For shared knowledge, do not auto-promote compressed notes upward through company, unit, department, and team layers. Promote the original reviewed Markdown by pull request. Regenerate sidecars after merge.

A useful team ritual is:

coding-scaffold knowledge status --target .
coding-scaffold context budget --target . --source team
coding-scaffold context compress --target . --source knowledge

Run it before large refactors, onboarding sessions, and workflow demos. It keeps the agent's memory useful without pretending that every old token deserves a seat at the table.

Lint Agent-Context Files

Agent-context files (AGENTS.md, CLAUDE.md, llms.txt, and the .coding-scaffold/ guidance docs) are the primary way an agent learns the project's rules. Long or vague instructions make sessions worse, not better. CodingScaffold ships a deterministic linter that flags common problems:

coding-scaffold context lint --target .
coding-scaffold context lint --target . --json    # CI-friendly output

The linter is heuristic and never calls a model. It catches:

  • Vague rules — phrases like clean code, best practices, professional without naming a verifier on the same line.
  • Dangerous recommendationschmod 777, rm -rf /, git push --force (without --force-with-lease), --no-verify, piping curl to a shell. These get severity error.
  • Duplicate rules across files — the same instruction in AGENTS.md and CLAUDE.md is a drift risk; pick one canonical home and link from the other.
  • Contradictory rulesalways run tests paired with skip tests, use yarn paired with use npm, etc.
  • Missing build/test commands — if the project looks like Python, Node, Rust, Go, Ruby, PHP, or CMake but none of the context files mention a recognizable test command, agents will guess (badly).
  • Beginner-hostile guidance — leading with MCP, multi-agent orchestration, hooks, or RouteLLM before mentioning a single test command.
  • Tooling conflicts — instructions say use yarn but the repo commits package-lock.json, etc.
  • Excessive length — over ~2000 tokens per file. Move long sections out to linked docs.

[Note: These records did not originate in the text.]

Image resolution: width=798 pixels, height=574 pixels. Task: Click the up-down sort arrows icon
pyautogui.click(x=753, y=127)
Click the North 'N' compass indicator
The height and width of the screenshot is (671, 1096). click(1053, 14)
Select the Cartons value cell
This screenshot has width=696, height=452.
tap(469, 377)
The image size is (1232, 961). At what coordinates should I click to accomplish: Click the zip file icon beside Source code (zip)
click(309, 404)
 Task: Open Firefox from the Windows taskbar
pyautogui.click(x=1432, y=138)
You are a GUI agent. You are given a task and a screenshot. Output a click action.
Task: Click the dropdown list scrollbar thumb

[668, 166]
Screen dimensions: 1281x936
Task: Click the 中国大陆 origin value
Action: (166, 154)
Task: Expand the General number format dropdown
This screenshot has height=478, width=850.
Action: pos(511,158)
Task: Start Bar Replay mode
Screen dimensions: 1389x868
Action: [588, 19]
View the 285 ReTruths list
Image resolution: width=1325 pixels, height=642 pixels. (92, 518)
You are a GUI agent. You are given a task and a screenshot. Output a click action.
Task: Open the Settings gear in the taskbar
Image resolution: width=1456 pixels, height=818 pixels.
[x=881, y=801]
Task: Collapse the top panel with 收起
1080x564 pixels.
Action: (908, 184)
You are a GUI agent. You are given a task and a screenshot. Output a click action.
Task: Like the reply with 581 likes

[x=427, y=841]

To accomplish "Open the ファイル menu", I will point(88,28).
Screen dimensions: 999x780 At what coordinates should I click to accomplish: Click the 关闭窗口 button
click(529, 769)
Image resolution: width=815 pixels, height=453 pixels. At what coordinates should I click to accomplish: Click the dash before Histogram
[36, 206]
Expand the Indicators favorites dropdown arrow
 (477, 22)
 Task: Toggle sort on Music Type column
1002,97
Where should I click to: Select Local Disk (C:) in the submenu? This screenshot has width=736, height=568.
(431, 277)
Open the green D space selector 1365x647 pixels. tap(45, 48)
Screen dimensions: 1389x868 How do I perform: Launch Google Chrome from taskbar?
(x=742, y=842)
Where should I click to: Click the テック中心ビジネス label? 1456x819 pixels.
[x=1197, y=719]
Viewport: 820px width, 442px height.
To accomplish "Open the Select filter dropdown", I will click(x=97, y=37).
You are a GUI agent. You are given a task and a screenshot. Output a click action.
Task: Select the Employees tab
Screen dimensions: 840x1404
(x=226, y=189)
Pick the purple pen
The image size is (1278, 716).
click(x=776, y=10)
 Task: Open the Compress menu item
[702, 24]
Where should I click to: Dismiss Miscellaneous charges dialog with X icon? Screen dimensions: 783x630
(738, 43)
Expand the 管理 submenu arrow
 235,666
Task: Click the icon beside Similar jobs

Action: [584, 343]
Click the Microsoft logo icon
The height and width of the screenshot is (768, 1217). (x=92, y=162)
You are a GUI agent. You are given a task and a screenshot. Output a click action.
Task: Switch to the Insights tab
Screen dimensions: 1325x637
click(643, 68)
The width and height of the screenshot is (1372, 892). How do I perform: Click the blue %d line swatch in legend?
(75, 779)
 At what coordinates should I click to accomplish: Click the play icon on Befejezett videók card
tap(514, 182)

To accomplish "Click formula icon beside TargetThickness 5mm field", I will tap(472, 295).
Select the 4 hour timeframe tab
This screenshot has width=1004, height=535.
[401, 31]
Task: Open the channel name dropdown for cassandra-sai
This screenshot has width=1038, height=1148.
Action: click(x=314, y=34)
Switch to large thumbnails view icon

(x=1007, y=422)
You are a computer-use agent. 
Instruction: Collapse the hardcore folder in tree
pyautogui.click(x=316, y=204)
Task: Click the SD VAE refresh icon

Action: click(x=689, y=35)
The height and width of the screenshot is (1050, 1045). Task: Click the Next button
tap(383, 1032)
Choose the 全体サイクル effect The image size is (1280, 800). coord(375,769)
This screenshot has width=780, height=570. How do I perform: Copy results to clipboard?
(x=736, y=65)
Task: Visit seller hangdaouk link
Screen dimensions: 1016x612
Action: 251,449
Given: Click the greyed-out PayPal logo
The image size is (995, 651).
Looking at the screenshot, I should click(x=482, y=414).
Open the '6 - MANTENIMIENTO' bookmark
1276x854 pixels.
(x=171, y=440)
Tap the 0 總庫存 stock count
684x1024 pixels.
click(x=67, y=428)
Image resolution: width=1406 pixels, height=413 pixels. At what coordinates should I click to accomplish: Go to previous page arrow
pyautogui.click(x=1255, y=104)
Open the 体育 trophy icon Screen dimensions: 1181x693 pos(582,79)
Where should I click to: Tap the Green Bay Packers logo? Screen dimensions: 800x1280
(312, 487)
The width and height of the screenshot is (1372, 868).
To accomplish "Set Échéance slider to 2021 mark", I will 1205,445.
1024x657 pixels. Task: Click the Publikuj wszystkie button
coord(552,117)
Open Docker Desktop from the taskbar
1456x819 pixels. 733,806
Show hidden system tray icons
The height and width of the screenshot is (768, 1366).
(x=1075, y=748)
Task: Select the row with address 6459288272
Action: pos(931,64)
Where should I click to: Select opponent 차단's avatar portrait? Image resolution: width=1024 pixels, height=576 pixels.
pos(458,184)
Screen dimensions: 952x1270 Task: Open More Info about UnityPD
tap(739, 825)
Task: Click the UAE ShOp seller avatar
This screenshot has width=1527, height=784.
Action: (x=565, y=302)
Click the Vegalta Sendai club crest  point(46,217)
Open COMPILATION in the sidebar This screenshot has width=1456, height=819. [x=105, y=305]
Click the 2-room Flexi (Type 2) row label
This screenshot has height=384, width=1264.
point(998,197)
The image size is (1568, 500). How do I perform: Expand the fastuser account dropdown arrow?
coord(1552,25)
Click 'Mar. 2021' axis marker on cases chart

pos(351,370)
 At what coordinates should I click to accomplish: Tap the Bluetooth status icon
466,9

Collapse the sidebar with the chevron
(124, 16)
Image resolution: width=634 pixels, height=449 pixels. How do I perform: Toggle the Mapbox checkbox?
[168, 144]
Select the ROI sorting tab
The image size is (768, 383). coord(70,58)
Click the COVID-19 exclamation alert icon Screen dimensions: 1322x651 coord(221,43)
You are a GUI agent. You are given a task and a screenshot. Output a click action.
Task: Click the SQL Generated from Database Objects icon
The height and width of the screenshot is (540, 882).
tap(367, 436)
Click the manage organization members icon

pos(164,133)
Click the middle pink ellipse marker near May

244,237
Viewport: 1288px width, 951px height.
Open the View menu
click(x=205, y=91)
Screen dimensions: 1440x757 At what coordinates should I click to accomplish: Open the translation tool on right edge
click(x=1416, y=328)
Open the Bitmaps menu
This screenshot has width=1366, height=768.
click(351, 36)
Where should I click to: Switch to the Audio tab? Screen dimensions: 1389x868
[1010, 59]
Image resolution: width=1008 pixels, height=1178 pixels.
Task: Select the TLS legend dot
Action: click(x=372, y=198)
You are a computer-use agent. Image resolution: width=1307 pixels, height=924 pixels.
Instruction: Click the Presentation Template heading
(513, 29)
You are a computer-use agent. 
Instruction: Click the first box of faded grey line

The exit code is 1 when there is at least one error finding, so context lint can gate PRs in CI.

Use the companion command to see what's currently in your context surface:

coding-scaffold context explain --target .

This is read-only — it reports rule counts, detected verifiers, mentioned advanced concepts, and the project-type signal the linter uses. Useful for spot-checking before adding more guidance.